▶ Directions for this task:
Take the lines below from the one with "Given: Open the sharemaestro.com source link" through the one with "The height and width of the screenshot is (462, 462)." and retype them exactly. Include nothing else, and no pictures.

▶ Information given:
──────────────────────────────

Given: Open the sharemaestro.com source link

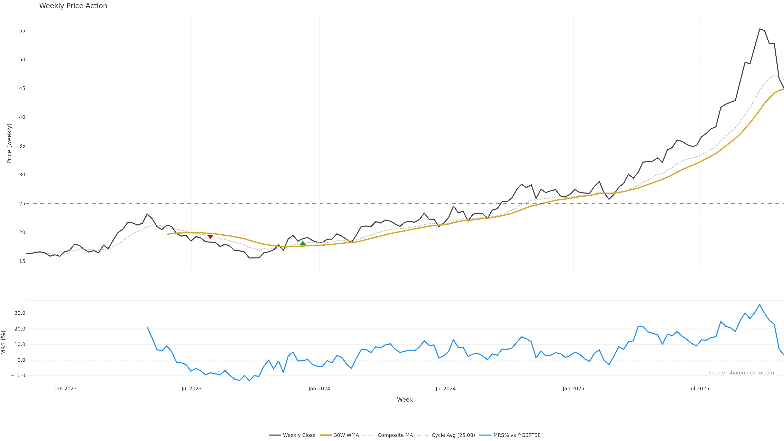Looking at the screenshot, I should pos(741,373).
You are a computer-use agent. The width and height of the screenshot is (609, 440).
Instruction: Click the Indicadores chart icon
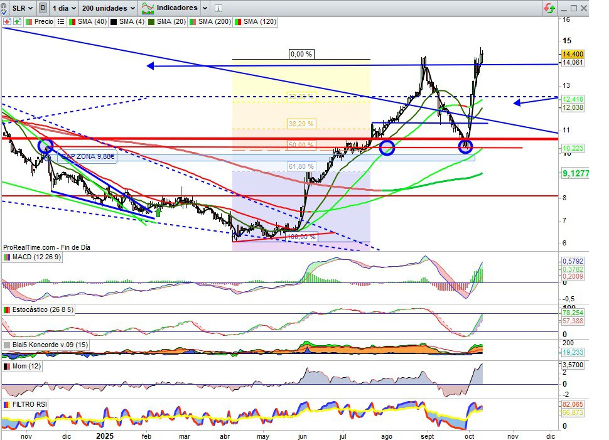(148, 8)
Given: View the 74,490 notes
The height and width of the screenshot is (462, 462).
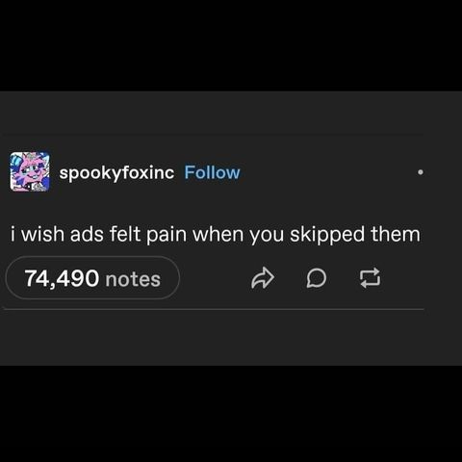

──────────────────────────────

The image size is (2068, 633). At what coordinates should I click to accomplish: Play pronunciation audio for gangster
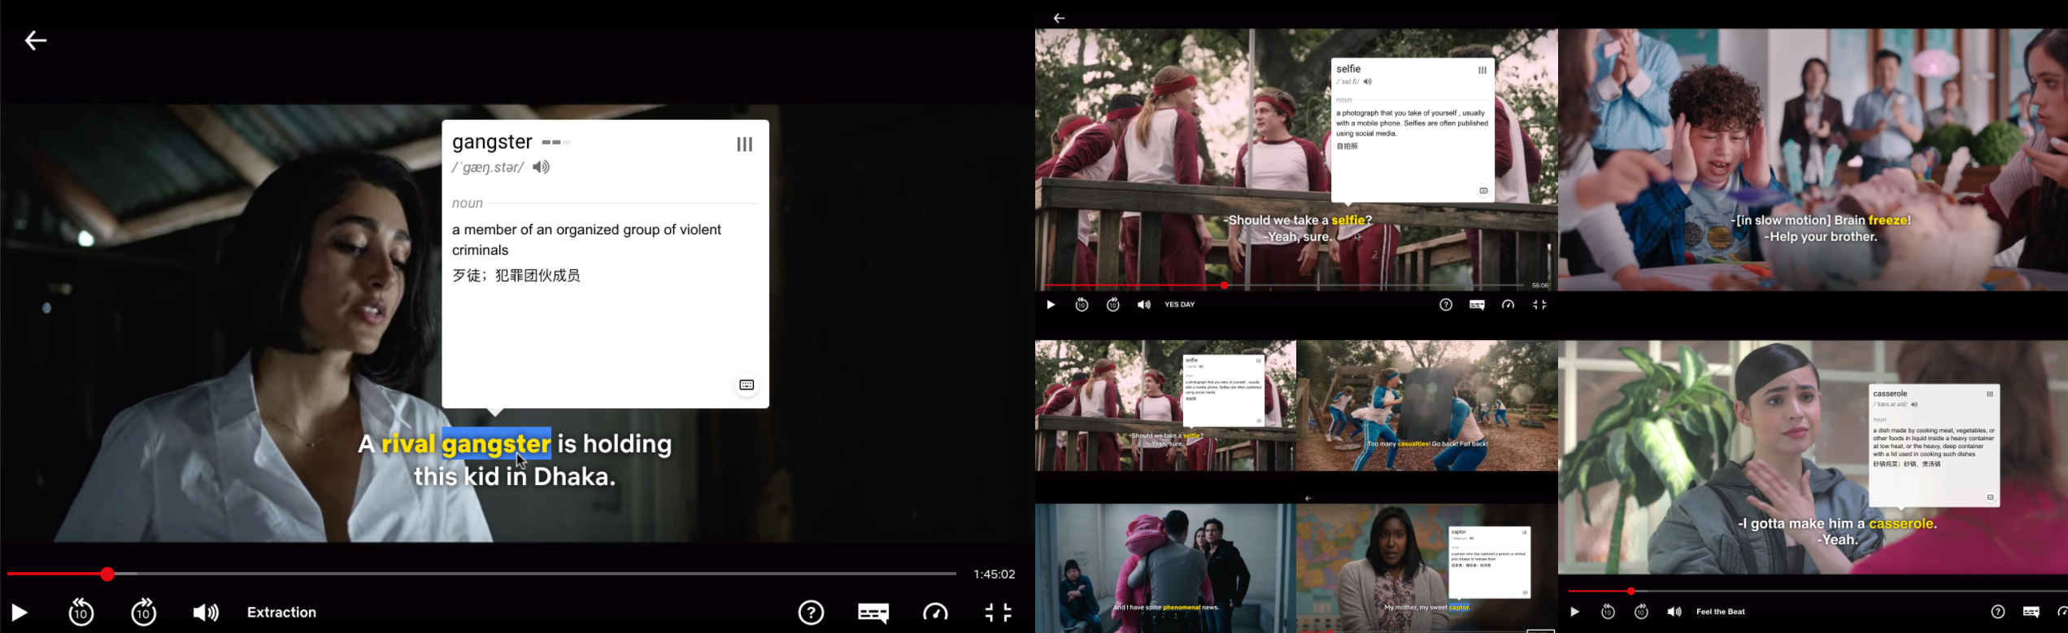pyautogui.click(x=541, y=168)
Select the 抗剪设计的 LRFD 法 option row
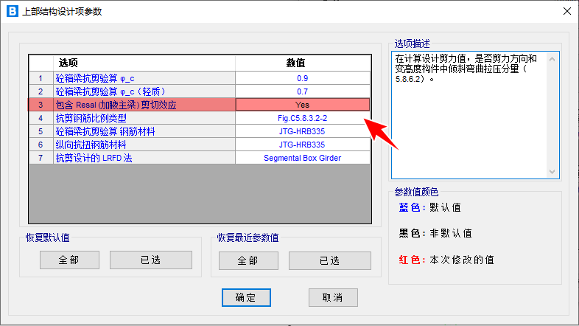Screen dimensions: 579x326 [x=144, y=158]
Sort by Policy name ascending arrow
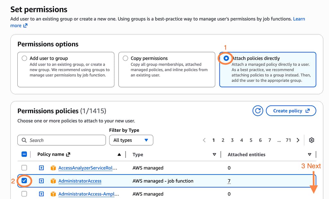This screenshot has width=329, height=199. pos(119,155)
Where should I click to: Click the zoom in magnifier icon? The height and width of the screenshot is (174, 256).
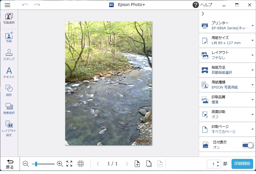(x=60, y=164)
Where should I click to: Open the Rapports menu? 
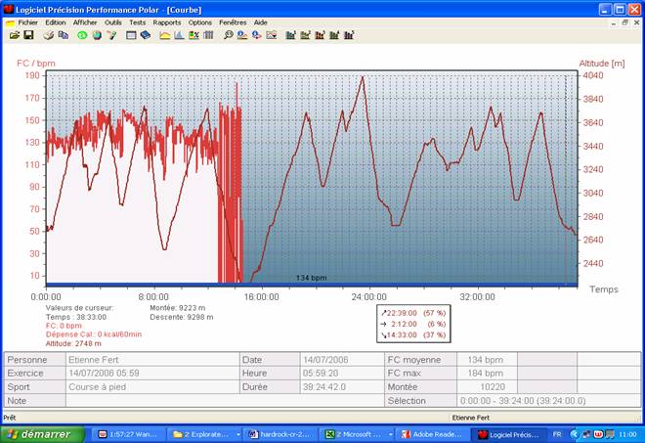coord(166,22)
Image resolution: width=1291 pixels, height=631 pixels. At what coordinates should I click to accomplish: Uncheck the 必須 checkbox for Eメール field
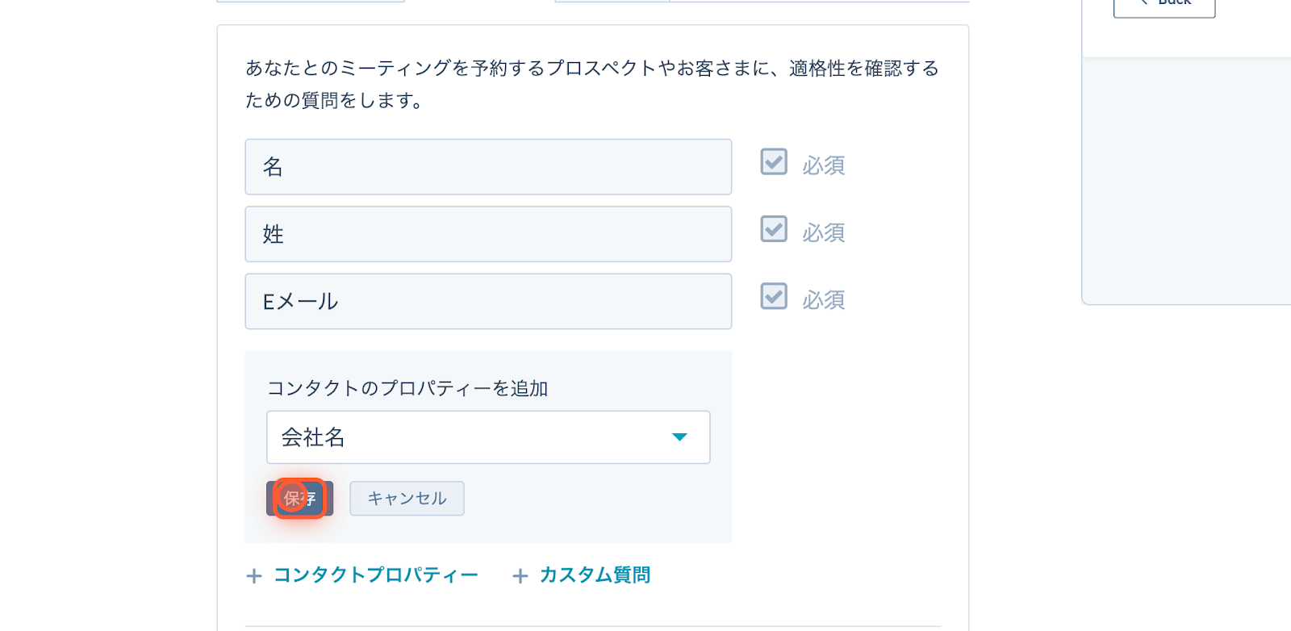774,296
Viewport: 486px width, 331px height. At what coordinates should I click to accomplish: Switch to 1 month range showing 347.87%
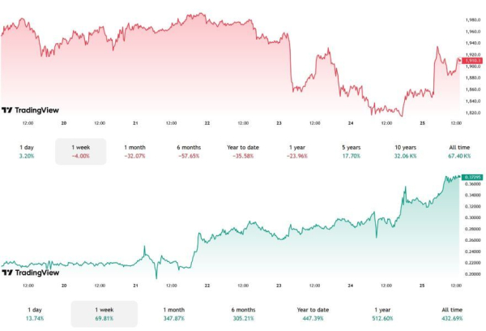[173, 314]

──────────────────────────────

▶ Finished exercise:
Given: Open the sharemaestro.com source link

Looking at the screenshot, I should pos(741,373).
You are a computer-use agent. The width and height of the screenshot is (609, 440).
Instruction: Click the Indicadores chart icon
(148, 8)
Given: View the 74,490 notes
The height and width of the screenshot is (462, 462).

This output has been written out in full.